_Data for the task_
++++++++++

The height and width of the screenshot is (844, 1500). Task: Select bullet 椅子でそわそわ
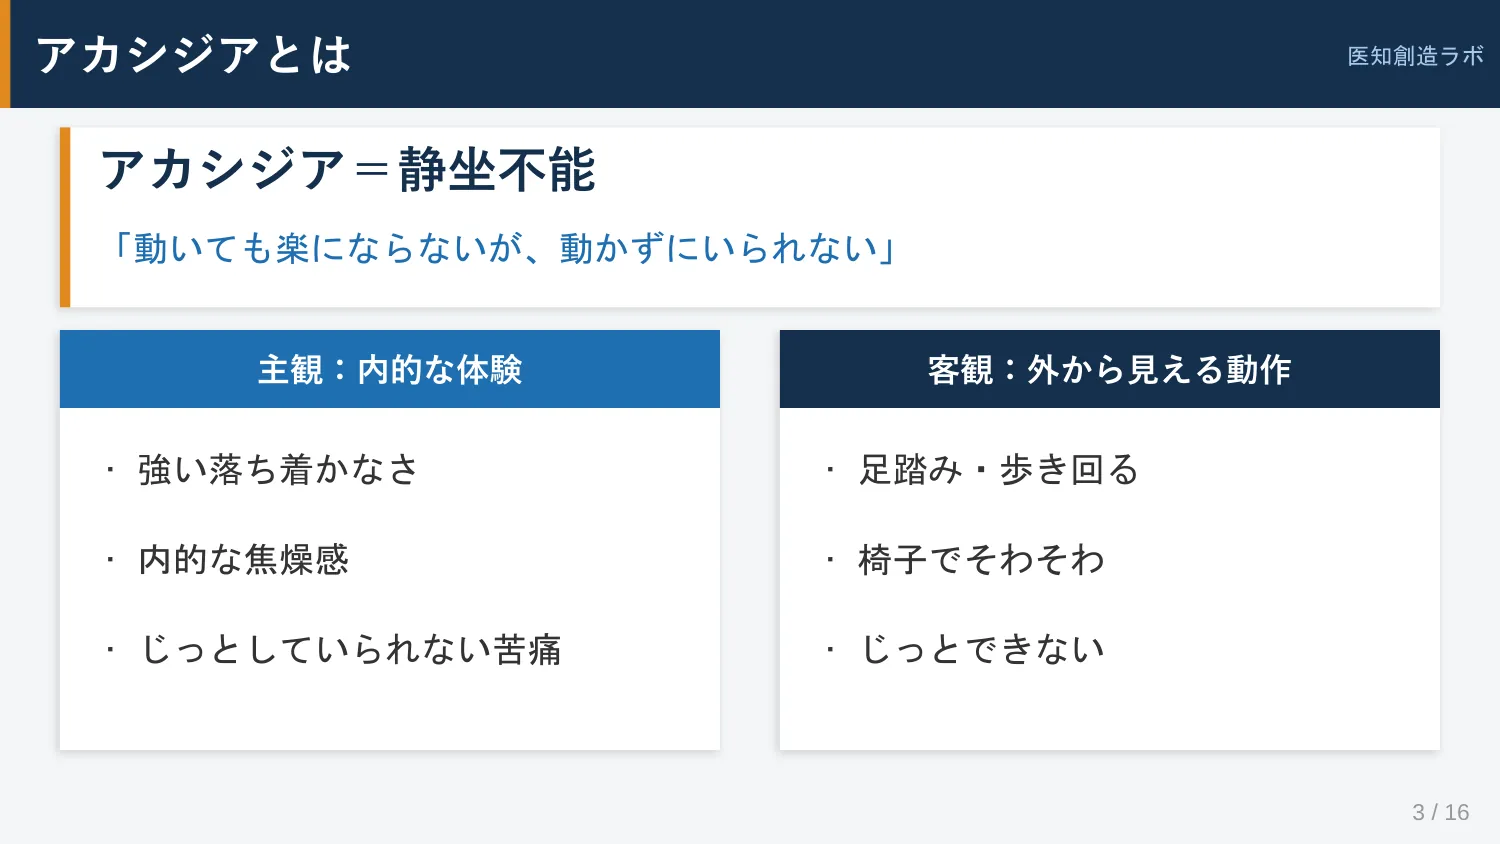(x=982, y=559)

++++++++++

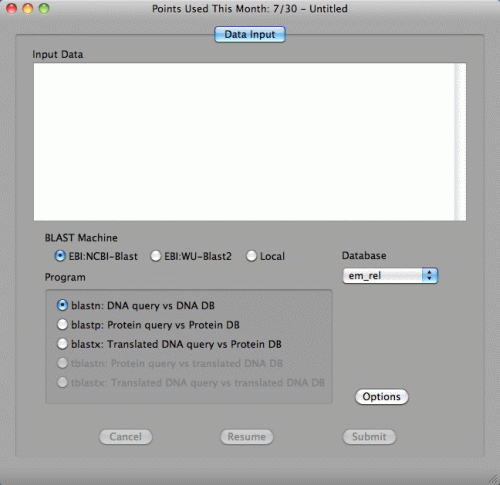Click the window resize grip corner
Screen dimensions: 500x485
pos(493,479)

++++++++++

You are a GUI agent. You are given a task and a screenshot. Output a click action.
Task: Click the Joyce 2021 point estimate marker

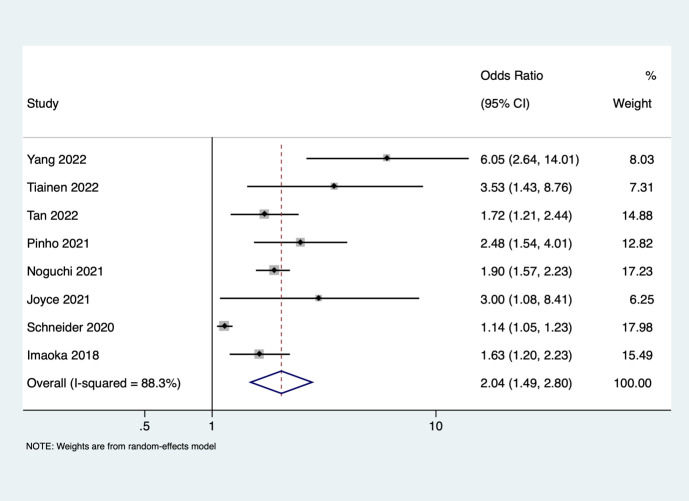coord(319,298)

++++++++++

_What you should do_
Please retype the lines beginning at the line that has "You are a GUI" and stopping after the line that has "coord(319,298)", leaving the pictures out of your answer.

_Task result_
You are a GUI agent. You are given a task and a screenshot. Output a click action.
Task: Click the Joyce 2021 point estimate marker

coord(319,298)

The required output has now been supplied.